We are now part of the NVIDIA Inception Program.Read the announcement
Documentation

Quick Start Guide

Make your first request using the OpenAI‑compatible API in Test Access or your own deployment.

Last updated on February 2, 2026

MX4 Atlas provides an OpenAI‑compatible API. You can reuse existing SDKs and tools by updating the base URL and API key.

Get your API Key

You'll need an API key to authenticate your requests. If you don't have one yet, contact us to request Test Access or a Free POC Pilot.

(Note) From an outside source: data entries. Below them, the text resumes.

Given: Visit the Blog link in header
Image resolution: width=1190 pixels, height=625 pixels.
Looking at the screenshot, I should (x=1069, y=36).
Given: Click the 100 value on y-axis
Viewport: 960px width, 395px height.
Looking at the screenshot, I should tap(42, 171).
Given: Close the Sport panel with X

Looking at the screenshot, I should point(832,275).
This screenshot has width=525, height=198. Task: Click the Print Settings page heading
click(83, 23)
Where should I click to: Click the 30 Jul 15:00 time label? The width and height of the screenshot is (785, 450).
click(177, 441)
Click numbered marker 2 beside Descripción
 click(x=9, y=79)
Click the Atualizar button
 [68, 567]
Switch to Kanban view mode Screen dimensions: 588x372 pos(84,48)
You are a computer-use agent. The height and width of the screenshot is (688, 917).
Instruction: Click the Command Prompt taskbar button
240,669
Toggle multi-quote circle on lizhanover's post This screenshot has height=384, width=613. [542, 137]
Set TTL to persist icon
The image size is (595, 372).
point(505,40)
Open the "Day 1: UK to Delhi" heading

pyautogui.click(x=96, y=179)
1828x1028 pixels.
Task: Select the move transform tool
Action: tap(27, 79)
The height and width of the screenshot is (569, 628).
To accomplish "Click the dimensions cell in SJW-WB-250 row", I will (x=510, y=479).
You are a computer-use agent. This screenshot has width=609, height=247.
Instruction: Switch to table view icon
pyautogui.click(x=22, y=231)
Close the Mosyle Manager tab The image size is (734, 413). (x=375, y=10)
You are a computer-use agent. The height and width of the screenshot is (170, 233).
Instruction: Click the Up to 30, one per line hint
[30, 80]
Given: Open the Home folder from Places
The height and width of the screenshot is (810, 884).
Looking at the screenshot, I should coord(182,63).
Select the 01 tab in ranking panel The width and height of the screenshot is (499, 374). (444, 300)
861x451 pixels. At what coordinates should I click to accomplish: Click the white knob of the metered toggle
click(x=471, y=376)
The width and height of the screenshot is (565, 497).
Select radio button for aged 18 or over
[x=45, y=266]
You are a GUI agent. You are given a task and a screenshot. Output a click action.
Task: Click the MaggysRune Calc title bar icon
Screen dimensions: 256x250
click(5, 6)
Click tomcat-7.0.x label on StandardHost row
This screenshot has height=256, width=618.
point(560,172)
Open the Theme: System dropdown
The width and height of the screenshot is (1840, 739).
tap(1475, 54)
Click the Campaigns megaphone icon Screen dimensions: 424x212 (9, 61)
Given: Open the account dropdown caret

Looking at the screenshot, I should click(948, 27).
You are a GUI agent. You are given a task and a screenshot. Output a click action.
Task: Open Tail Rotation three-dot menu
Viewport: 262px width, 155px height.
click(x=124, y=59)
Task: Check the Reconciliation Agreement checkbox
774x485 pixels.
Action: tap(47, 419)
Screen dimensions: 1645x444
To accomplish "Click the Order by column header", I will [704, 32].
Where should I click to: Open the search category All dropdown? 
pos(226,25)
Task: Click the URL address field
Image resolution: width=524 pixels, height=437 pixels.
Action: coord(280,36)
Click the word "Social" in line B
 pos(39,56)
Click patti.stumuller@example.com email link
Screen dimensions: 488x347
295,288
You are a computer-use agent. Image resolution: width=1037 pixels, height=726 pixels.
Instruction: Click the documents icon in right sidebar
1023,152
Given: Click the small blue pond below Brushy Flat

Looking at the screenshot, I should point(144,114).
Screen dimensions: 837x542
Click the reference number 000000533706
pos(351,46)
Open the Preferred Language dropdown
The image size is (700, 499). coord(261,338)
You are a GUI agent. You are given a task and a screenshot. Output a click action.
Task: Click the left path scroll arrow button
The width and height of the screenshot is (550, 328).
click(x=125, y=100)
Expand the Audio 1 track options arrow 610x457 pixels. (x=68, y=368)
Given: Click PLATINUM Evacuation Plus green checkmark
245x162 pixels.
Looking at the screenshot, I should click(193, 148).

Note: Your API key (`mx4-sk-...`) carries privileges for your account. Keep it secure and never commit it to public repositories.

Install the OpenAI SDK

Since MX4 Atlas is API-compatible with OpenAI, you don't need a special "MX4" library. Just install the standard OpenAI Python package.

bash
1pip install openai

Configure the Client

Initialize the client by pointing it to the MX4 Atlas API endpoint. For Test Access, use the hosted endpoint. For on‑prem, use your internal base URL.

main.pypython
1import openai
2import os
3
4client = openai.OpenAI(
5 # Test Access: https://api.mx4.ai/v1
6 # On‑prem: https://your-atlas-endpoint/v1
7 base_url="https://api.mx4.ai/v1",
8 # Use your MX4 API Key
9 api_key="mx4-sk-1234567890abcdef"
10)

Make your first request

Now you can call the Chat Completions API. Use a model that is available in your deployment (for example, `mx4-atlas-core`).

main.pypython
1response = client.chat.completions.create(
2 model="mx4-atlas-core",
3 messages=[
4 {"role": "system", "content": "You are a helpful assistant."},
5 {"role": "user", "content": "Hello, who are you?"}
6 ]
7)
8
9print(response.choices[0].message.content)

You should see a response from the Atlas API. If you encounter errors, check authentication and model availability.

Other Languages & Methods

JavaScript/Node.js

quickstart.jsjavascript
1const OpenAI = require('openai');
2
3const client = new OpenAI({
4 apiKey: process.env.MX4_API_KEY,
5 baseURL: 'https://api.mx4.ai/v1'
6});
7
8async function main() {
9 const message = await client.chat.completions.create({
10 model: 'mx4-atlas-core',
11 messages: [{ role: 'user', content: 'Hello' }]
12 });
13 console.log(message.choices[0].message.content);
14}
15
16main();

cURL

bash
1curl https://api.mx4.ai/v1/chat/completions \
2 -H "Content-Type: application/json" \
3 -H "Authorization: Bearer $MX4_API_KEY" \
4 -d '{
5 "model": "mx4-atlas-core",
6 "messages": [
7 {"role": "user", "content": "Hello"}
8 ]
9 }'

Error Handling

Always handle errors gracefully in production. Here's a best-practice example:

error_handling.pypython
1import openai
2from openai import APIError, AuthenticationError, RateLimitError
3
4client = openai.OpenAI(
5 api_key="mx4-sk-...",
6 base_url="https://api.mx4.ai/v1"
7)
8
9try:
10 response = client.chat.completions.create(
11 model="mx4-atlas-core",
12 messages=[{"role": "user", "content": "Hello"}],
13 timeout=30
14 )
15 print(response.choices[0].message.content)
16
17except AuthenticationError:
18 print("Invalid API key. Check your credentials.")
19except RateLimitError:
20 print("Rate limit exceeded. Wait before retrying.")
21except APIError as e:
22 print(f"API error: {e.status_code} {e.message}")

Common Issues & Solutions

❌ ModuleNotFoundError: No module named 'openai'

Run pip install --upgrade openai (requires version 1.0+)

❌ 401 Unauthorized

Your API key is missing or incorrect. Check that it starts with mx4-sk-

❌ Model not found

Your account may not have access to that model. Check the Model Catalog for available models in your region.